Open jpmeijers opened 5 years ago
Thanks for your comment. At present, the design principle is: if you want to use this library as a local include, you must add -I
or other c compiler magic. Policy is not to use relative paths unless absolutely necessary. The header file is part of the API, and so <>
notation is supposed to be used.
you must add -I or other c compiler magic
That's not something one can easily do using the Arduino IDE. Seeing as this is an Arduino library I believe the library should work in all normal ways in which Arduino projects are laid out. Local includes via the src
directory is one of them.
Another comment is that the core LMIC works fine. It's just the "new" hal headers that are causing compile time errors.
Maybe an example of how I'm including LMIC might clear things up. Perhaps I'm doing that incorrectly.
I have an Arduino project with the following directory structure:
Project/
|_ Project.ino
|_ src/
|_ radio.h
|_ radio.cpp
|_ arduino-lmic-2.3.2/
|_ src/
|_ ...
In Project.ino I include radio.h
.
In radio.cpp
I include LMIC and some other libraries as follows:
#include "radio.h"
#include "arduino-lmic-2.3.2/src/lmic.h"
#include "arduino-lmic-2.3.2/src/hal/hal.h"
#include <SPI.h>
#include <avr/eeprom.h>
Is there perhaps a better or more standard way of doing this? Where "this" is keeping all my dependencies within one folder and one source control with "snapshots" of the libraries and the versions I depend on. Using a src
directory inside the project directory is a standard Arduino method and Arduino will recursively include everything inside the src
directory at compile time.
@jpmeijers Oh, I see. I don't do it this way -- I just have the git libraries live in my arduino/libraries folder and I tag them for releases; or I build in a VM. But I can see why you would. If we're going to support this workflow, we're going to need a simple test case for CI.
However, I don't think it's a great idea to include src/lmic.h and hal/hal.h directly; clients should only use the header files in src. There should be enough header files there to allow everything else to be found, and I'm pretty sure those use relative paths. (If not, we should fix them when we address this bug as well.)

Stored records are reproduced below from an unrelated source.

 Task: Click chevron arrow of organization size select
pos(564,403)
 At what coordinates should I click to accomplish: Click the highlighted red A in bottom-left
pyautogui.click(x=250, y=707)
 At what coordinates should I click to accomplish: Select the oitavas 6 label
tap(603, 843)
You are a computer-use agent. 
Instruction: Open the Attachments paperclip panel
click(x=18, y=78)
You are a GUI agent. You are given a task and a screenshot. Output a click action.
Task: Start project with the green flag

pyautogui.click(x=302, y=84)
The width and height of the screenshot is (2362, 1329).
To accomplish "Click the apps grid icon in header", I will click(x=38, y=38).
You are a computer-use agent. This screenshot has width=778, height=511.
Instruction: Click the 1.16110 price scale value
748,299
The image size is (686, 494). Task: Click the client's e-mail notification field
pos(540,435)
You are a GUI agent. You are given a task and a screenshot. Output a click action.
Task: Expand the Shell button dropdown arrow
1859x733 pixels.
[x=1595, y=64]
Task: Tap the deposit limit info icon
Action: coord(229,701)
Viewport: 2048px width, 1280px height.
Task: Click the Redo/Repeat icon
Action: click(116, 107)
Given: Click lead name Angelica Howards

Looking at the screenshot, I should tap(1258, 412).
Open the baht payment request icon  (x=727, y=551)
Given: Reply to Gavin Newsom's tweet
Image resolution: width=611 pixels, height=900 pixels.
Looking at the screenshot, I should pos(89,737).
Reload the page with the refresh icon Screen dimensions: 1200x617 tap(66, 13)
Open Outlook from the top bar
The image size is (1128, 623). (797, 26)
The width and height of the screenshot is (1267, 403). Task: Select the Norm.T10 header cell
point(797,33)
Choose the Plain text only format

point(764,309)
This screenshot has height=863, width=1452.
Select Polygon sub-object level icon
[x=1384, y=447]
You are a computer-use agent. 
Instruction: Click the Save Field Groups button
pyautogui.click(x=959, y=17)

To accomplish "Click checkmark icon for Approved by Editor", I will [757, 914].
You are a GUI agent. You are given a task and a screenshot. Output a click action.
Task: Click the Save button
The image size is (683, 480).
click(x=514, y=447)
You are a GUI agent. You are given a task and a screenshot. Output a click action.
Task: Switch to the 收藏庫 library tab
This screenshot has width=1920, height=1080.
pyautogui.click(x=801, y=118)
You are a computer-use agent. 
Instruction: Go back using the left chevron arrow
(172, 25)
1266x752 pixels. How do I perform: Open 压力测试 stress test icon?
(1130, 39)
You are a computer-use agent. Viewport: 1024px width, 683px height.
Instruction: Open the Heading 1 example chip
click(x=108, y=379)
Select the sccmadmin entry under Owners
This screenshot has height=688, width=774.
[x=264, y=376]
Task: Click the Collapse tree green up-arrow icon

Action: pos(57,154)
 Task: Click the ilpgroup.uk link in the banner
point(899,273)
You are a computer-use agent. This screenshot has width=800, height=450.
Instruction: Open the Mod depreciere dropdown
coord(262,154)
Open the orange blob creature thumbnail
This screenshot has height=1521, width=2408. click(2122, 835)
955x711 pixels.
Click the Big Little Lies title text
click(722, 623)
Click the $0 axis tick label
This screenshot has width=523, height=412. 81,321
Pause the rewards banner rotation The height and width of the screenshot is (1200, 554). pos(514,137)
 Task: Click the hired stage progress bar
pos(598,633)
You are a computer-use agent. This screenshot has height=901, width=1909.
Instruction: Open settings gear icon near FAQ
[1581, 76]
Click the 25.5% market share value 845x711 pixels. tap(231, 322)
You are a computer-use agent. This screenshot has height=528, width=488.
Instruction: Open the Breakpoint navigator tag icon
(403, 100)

@jpmeijers, Thanks again, I will take a look at this in the next release cycle. I think that's a reasonable design flow, and it seems like an innocuous change. The only problem is that it might break certain "side-by-side" build scenarios -- strange build systems that require everything to be flattened. I've had to deal with them. In that case, if there are absolute paths in header files, things break. However, since our primary target is Arduino IDE, I think it's reasonable to put in the paths, perhaps with a #define
to further obscure things -- #include ARDUINO_LMIC_HAL_BOARDS_H
so it can be overridden.
In
hal/getpinmap_catena4420.cpp
I see an include at the top:#include <arduino_lmic_hal_boards.h>
Shouldn't this read as#include "../arduino_lmic_hal_boards.h"
If one wants to use this library as a local include, not a global include from the Arduino sketches directory, this #include gives an error during compile.